What to do: For each line below, return an exact copy.

Source material:
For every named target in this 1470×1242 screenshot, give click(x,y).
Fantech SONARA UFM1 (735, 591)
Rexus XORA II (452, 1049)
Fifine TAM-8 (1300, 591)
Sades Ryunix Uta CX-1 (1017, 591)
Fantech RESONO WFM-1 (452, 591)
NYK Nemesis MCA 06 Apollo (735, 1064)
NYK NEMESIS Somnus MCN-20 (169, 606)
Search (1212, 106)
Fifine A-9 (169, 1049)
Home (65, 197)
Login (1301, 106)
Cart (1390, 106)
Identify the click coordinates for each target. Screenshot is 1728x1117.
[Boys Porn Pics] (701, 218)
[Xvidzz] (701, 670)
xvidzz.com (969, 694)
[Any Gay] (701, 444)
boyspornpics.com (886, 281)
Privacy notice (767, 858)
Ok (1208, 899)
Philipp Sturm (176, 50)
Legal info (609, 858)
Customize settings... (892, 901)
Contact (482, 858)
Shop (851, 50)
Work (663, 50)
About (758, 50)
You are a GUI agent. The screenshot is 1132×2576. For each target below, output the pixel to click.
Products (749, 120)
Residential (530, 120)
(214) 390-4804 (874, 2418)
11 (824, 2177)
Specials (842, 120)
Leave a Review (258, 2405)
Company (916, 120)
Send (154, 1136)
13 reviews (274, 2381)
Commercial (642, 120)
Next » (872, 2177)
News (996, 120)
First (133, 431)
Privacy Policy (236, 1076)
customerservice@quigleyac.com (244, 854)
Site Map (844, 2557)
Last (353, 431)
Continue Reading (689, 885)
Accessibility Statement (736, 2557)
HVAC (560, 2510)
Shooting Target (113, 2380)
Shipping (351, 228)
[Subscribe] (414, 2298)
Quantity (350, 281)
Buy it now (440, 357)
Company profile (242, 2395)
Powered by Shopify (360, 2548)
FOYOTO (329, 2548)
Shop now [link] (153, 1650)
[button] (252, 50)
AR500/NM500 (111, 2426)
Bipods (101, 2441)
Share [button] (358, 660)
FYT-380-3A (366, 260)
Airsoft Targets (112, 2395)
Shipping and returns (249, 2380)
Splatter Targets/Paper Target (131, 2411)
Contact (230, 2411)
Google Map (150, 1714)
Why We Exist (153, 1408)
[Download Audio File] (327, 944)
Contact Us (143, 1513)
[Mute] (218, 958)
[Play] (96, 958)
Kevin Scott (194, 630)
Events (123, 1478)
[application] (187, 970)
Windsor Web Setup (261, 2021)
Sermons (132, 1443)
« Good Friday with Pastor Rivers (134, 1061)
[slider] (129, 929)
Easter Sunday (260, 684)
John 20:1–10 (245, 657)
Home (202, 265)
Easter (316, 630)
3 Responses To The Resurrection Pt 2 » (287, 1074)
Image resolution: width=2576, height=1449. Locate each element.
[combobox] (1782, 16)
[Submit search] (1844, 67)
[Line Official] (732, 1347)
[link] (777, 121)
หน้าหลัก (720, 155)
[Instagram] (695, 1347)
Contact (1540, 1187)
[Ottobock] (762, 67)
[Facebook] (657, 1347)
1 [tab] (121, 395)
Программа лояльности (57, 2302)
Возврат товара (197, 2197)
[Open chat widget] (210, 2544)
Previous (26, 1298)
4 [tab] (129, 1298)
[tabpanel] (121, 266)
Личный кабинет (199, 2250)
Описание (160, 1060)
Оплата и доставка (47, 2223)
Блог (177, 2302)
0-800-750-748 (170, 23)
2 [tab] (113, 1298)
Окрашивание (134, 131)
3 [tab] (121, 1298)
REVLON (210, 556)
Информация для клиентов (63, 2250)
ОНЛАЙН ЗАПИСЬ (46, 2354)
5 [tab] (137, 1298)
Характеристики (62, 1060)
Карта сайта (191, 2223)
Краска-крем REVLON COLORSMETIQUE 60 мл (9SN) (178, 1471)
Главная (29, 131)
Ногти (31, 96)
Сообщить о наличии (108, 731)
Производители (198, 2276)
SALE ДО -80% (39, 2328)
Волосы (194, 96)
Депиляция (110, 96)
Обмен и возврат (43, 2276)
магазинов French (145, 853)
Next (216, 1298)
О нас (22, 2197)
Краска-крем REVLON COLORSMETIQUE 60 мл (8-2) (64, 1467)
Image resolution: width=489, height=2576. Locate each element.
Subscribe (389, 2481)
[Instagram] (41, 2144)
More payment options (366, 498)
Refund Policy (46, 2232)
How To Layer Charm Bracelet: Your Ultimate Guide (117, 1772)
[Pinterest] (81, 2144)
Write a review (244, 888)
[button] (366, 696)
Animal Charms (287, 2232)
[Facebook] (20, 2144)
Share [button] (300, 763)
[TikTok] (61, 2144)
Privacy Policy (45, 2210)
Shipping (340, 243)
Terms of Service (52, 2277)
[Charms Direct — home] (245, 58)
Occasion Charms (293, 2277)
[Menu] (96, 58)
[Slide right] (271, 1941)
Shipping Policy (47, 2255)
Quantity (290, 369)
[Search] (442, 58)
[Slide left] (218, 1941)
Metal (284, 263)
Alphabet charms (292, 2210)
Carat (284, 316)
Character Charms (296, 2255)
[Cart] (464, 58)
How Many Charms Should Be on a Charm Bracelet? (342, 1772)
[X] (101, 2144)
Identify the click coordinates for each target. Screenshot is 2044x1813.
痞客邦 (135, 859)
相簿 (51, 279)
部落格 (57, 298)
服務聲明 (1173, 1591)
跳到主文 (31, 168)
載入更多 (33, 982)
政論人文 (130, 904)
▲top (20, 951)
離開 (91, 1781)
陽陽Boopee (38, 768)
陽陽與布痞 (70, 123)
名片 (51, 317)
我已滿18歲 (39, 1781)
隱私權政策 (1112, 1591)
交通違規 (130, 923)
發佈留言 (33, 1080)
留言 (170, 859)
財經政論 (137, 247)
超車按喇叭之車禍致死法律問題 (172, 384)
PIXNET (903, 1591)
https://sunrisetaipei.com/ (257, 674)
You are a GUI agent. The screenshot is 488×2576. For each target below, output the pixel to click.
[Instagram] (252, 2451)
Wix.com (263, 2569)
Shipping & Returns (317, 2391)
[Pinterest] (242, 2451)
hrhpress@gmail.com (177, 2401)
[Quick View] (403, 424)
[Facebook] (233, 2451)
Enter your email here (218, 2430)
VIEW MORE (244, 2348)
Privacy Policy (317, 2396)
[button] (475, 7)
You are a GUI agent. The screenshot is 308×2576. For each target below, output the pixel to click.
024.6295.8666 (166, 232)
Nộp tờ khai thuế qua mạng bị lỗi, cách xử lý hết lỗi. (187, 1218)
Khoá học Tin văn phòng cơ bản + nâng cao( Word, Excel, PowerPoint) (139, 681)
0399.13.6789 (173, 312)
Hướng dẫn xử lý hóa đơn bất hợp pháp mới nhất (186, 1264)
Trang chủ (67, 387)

Solution below:
For every named target in this 1470×1242 screenshot, give click(x,y).
Fantech SONARA UFM1 (735, 591)
Rexus XORA II (452, 1049)
Fifine TAM-8 (1300, 591)
Sades Ryunix Uta CX-1 (1017, 591)
Fantech RESONO WFM-1 (452, 591)
NYK Nemesis MCA 06 Apollo (735, 1064)
NYK NEMESIS Somnus MCN-20 (169, 606)
Search (1212, 106)
Fifine A-9 (169, 1049)
Home (65, 197)
Login (1301, 106)
Cart (1390, 106)
Identify the click coordinates for each target. Screenshot is 1728x1117.
[Boys Porn Pics] (701, 218)
[Xvidzz] (701, 670)
xvidzz.com (969, 694)
[Any Gay] (701, 444)
boyspornpics.com (886, 281)
Privacy notice (767, 858)
Ok (1208, 899)
Philipp Sturm (176, 50)
Legal info (609, 858)
Customize settings... (892, 901)
Contact (482, 858)
Shop (851, 50)
Work (663, 50)
About (758, 50)
You are a GUI agent. The screenshot is 1132×2576. For each target below, output the pixel to click.
Products (749, 120)
Residential (530, 120)
(214) 390-4804 (874, 2418)
11 (824, 2177)
Specials (842, 120)
Leave a Review (258, 2405)
Company (916, 120)
Send (154, 1136)
13 reviews (274, 2381)
Commercial (642, 120)
Next » (872, 2177)
News (996, 120)
First (133, 431)
Privacy Policy (236, 1076)
customerservice@quigleyac.com (244, 854)
Site Map (844, 2557)
Last (353, 431)
Continue Reading (689, 885)
Accessibility Statement (736, 2557)
HVAC (560, 2510)
Shooting Target (113, 2380)
Shipping (351, 228)
[Subscribe] (414, 2298)
Quantity (350, 281)
Buy it now (440, 357)
Company profile (242, 2395)
Powered by Shopify (360, 2548)
FOYOTO (329, 2548)
Shop now [link] (153, 1650)
[button] (252, 50)
AR500/NM500 (111, 2426)
Bipods (101, 2441)
Share [button] (358, 660)
FYT-380-3A (366, 260)
Airsoft Targets (112, 2395)
Shipping and returns (249, 2380)
Splatter Targets/Paper Target (131, 2411)
Contact (230, 2411)
Google Map (150, 1714)
Why We Exist (153, 1408)
[Download Audio File] (327, 944)
Contact Us (143, 1513)
[Mute] (218, 958)
[Play] (96, 958)
Kevin Scott (194, 630)
Events (123, 1478)
[application] (187, 970)
Windsor Web Setup (261, 2021)
Sermons (132, 1443)
« Good Friday with Pastor Rivers (134, 1061)
[slider] (129, 929)
Easter Sunday (260, 684)
John 20:1–10 (245, 657)
Home (202, 265)
Easter (316, 630)
3 Responses To The Resurrection Pt 2 » (287, 1074)
Image resolution: width=2576, height=1449. Locate each element.
[combobox] (1782, 16)
[Submit search] (1844, 67)
[Line Official] (732, 1347)
[link] (777, 121)
หน้าหลัก (720, 155)
[Instagram] (695, 1347)
Contact (1540, 1187)
[Ottobock] (762, 67)
[Facebook] (657, 1347)
1 [tab] (121, 395)
Программа лояльности (57, 2302)
Возврат товара (197, 2197)
[Open chat widget] (210, 2544)
Previous (26, 1298)
4 [tab] (129, 1298)
[tabpanel] (121, 266)
Личный кабинет (199, 2250)
Описание (160, 1060)
Оплата и доставка (47, 2223)
Блог (177, 2302)
0-800-750-748 (170, 23)
2 [tab] (113, 1298)
Окрашивание (134, 131)
3 [tab] (121, 1298)
REVLON (210, 556)
Информация для клиентов (63, 2250)
ОНЛАЙН ЗАПИСЬ (46, 2354)
5 [tab] (137, 1298)
Характеристики (62, 1060)
Карта сайта (191, 2223)
Краска-крем REVLON COLORSMETIQUE 60 мл (9SN) (178, 1471)
Главная (29, 131)
Ногти (31, 96)
Сообщить о наличии (108, 731)
Производители (198, 2276)
SALE ДО -80% (39, 2328)
Волосы (194, 96)
Депиляция (110, 96)
Обмен и возврат (43, 2276)
магазинов French (145, 853)
Next (216, 1298)
О нас (22, 2197)
Краска-крем REVLON COLORSMETIQUE 60 мл (8-2) (64, 1467)
Image resolution: width=489, height=2576. Locate each element.
Subscribe (389, 2481)
[Instagram] (41, 2144)
More payment options (366, 498)
Refund Policy (46, 2232)
How To Layer Charm Bracelet: Your Ultimate Guide (117, 1772)
[Pinterest] (81, 2144)
Write a review (244, 888)
[button] (366, 696)
Animal Charms (287, 2232)
[Facebook] (20, 2144)
Share [button] (300, 763)
[TikTok] (61, 2144)
Privacy Policy (45, 2210)
Shipping (340, 243)
Terms of Service (52, 2277)
[Charms Direct — home] (245, 58)
Occasion Charms (293, 2277)
[Menu] (96, 58)
[Slide right] (271, 1941)
Shipping Policy (47, 2255)
Quantity (290, 369)
[Search] (442, 58)
[Slide left] (218, 1941)
Metal (284, 263)
Alphabet charms (292, 2210)
Carat (284, 316)
Character Charms (296, 2255)
[Cart] (464, 58)
How Many Charms Should Be on a Charm Bracelet? (342, 1772)
[X] (101, 2144)
Identify the click coordinates for each target. Screenshot is 2044x1813.
痞客邦 (135, 859)
相簿 (51, 279)
部落格 (57, 298)
服務聲明 (1173, 1591)
跳到主文 (31, 168)
載入更多 (33, 982)
政論人文 (130, 904)
▲top (20, 951)
離開 (91, 1781)
陽陽Boopee (38, 768)
陽陽與布痞 (70, 123)
名片 (51, 317)
我已滿18歲 (39, 1781)
隱私權政策 (1112, 1591)
交通違規 (130, 923)
發佈留言 (33, 1080)
留言 (170, 859)
財經政論 (137, 247)
超車按喇叭之車禍致死法律問題 (172, 384)
PIXNET (903, 1591)
https://sunrisetaipei.com/ (257, 674)
You are a GUI agent. The screenshot is 488×2576. For each target below, output the pixel to click.
[Instagram] (252, 2451)
Wix.com (263, 2569)
Shipping & Returns (317, 2391)
[Pinterest] (242, 2451)
hrhpress@gmail.com (177, 2401)
[Quick View] (403, 424)
[Facebook] (233, 2451)
Enter your email here (218, 2430)
VIEW MORE (244, 2348)
Privacy Policy (317, 2396)
[button] (475, 7)
You are a GUI agent. The screenshot is 308×2576. For each target below, output the pixel to click.
024.6295.8666 (166, 232)
Nộp tờ khai thuế qua mạng bị lỗi, cách xử lý hết lỗi. (187, 1218)
Khoá học Tin văn phòng cơ bản + nâng cao( Word, Excel, PowerPoint) (139, 681)
0399.13.6789 (173, 312)
Hướng dẫn xử lý hóa đơn bất hợp pháp mới nhất (186, 1264)
Trang chủ (67, 387)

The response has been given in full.